(STATED GOAL 1)
List every abbreviation the microgrid protection text defines in parentheses, along with what each one stands for.

AC Microgrids Protection: A Digital Coordinated Adaptive Scheme

A significant challenge for designing a coordinated and effective protection architecture of a microgrid (MG) is the aim of an efficient, reliable, and fast protection scheme for both the grid-connected and islanded modes of operation. To this end, bidirectional power flow, varying short-circuit power, low voltage ride-through (LVRT) capability, and the plug-and-play characteristics of distributed generation units (DGUs), which are key issues in a MG system must be considered; otherwise, a mal-operation of protection devices (PDs) may occur. In this sense, a conventional protection system with a single threshold/setting may not be able to fully protect an MG system. To tackle this challenge, this work presents a comprehensive coordinated adaptive protection scheme for AC MGs that can tune their protection setting according to the system states and the operation mode, and is able to switch the PDs’ setting. In the first step of the proposed adaptive algorithm, an offline setting will be adopted for selective and sensitive fault detection, isolation, and coordination among proposed protective modules. As any change in the system is detected by the proposed algorithm in the online step, a new set of setting for proposed modules will be performed to adapt the settings accordingly. In this way, a new set of settings are adapted to maintain a fast and reliable operation, which covers selective, sensitive, and adaptive requirements. The pickup current (Ip) and time multiple settings (TMS) of directional over-current relays (DOCR), as well as coordinated time delays for the proposed protection scheme for both of the grid-connected and islanded modes of operation, are calculated offline. Then, an online adaptive protection scheme is proposed to detect different fault types in different locations. The simulation results show that the proposed method provides a coordinated reliable solution, which can detect and isolate fault conditions in a fast, selective and coordinated adaptive pattern.

(STATED GOAL 2)
Rewrite the rows starting with the line with "Scarica (506, 31)" and going on through the end of the rows, putting "Pagina iniziale" in place of "Home" and leaving everything else unchanged.

(THE INPUT)
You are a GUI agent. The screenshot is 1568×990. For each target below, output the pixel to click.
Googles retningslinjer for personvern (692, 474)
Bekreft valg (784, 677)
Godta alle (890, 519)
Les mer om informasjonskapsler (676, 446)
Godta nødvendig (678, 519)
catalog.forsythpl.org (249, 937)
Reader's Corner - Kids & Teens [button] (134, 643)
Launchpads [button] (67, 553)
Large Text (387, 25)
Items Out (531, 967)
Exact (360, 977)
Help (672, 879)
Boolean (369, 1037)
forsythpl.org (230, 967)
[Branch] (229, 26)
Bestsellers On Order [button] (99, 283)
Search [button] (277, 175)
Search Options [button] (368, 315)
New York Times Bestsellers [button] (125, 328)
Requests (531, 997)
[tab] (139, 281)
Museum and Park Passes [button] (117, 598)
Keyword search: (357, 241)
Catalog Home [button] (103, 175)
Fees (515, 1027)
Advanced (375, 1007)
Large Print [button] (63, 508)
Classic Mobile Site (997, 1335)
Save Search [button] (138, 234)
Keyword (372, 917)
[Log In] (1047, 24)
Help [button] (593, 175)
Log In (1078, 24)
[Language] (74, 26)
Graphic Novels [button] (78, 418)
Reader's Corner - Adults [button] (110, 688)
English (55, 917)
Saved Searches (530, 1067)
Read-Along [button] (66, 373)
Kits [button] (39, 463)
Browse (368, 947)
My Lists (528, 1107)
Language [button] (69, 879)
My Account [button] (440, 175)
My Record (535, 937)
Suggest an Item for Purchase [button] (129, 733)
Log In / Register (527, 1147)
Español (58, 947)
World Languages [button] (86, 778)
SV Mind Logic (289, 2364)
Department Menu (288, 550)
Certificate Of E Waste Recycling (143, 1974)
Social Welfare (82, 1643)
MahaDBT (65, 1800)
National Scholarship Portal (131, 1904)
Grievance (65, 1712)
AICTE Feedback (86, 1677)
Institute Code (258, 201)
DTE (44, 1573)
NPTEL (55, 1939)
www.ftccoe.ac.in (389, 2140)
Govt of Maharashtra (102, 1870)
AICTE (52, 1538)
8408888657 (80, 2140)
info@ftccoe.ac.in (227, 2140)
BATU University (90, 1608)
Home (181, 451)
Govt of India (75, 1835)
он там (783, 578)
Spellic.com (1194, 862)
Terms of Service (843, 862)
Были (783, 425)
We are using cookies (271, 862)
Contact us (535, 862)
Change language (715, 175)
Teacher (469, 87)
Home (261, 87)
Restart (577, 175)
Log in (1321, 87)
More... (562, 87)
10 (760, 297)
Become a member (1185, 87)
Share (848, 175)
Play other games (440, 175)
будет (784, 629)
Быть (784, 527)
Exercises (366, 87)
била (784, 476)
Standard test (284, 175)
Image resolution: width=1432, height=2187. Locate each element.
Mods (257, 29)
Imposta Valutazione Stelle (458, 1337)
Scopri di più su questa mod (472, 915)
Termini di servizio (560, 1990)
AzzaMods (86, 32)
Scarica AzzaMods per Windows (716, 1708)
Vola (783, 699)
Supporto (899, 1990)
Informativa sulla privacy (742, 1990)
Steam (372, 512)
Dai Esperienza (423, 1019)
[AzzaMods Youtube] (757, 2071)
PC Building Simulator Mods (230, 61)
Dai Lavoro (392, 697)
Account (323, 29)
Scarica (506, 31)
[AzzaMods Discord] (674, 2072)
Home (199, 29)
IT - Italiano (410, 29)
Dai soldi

(ANSWER 1)
MG: microgrid
LVRT: low voltage ride-through
DGUs: distributed generation units
PDs: protection devices
Ip: pickup current
TMS: time multiple settings
DOCR: directional over-current relays

(ANSWER 2)
Scarica (506, 31)
[AzzaMods Discord] (674, 2072)
Pagina iniziale (199, 29)
IT - Italiano (410, 29)
Dai soldi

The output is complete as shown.